Emphysema, a major manifestation of chronic obstructive pulmonary disease (COPD), affects millions of patients in the United States; yet, no present treatment is able to directly modify the disease process. In the recent past, a pathobiologic hypothesis surrounding the deficiency of vascular endothelial growth factor (VEGF), has surfaced as a cause of the alveolar structural destruction and loss in emphysema. Additionally, sirtuin 1 (SIRT1), a regulator of anti-oxidative proteins and cellular homeostasis, has been found to be reduced in the lungs of emphysematous patients. Given these disturbances, this research hypothesized that such pathobiologic deficiencies can be inhibited with a sulfated trimer of quercetin (SQT-12), through the dual inhibition of induced elastolysis and oxidative stress, and stimulation of VEGF signaling, so that the disease state can be modified as a result of inhibition of induced cell death.
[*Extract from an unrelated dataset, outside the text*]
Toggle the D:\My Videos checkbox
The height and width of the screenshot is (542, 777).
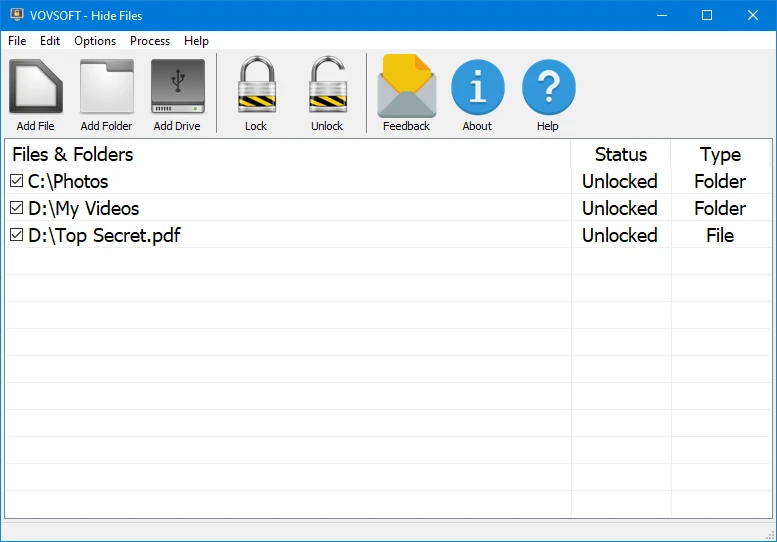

SQT-12, identified as a potent inhibitor of human neutrophil elastase, was first shown to be potently anti-elastolytic against porcine pancreatic elastase (PPE; IC50 = 0.18 µM), but moderately anti-oxidative (IC50 = 78.5 µM). SQT-12 also stimulated VEGF receptor signaling in vitro by 2.7-fold and in vivo by 1.45-fold in healthy rats treated with 0.1 mg/kg SQT-12 for two-and-a-half weeks, indicated by the nuclear expression of phosphorylated VEGF receptor-2 (pVEGFR-2). SQT-12 was tested in vitro for its protective activities against elastolytic degradation of VEGF and subsequent impairment of VEGF signaling in the lung epithelial (A549) cell system, inhibiting such impairments by 80.3 and 100%, respectively. The elastolytic degradation and oxidative stress-induced reductions of SIRT1 were alleviated by 85 and 69%, respectively. Interestingly, SQT-12 had no significant effects towards cell proliferation and migration, making it unlikely as a candidate for repairing the damaged lung. Subsequently, SQT-12 was examined in the anti-cell death assay. SQT-12 at 100 µM exerted significant 51.5-93.5% inhibitory activities against cell death induced with elastase, oxidative stress, and VEGF receptor blockade, measured by the acridine orange (AO)/ethidium bromide (EB) or Hoechst33342/EB staining assays, and evaluated by RainbowCounts, a novel automated cell counting program developed in Python. The anti-cell death activities of SQT-12 were significantly opposed by pharmacological inhibition of SIRT1 and elastase-induced VEGF degradation, supporting its activities dependence on VEGF and SIRT1.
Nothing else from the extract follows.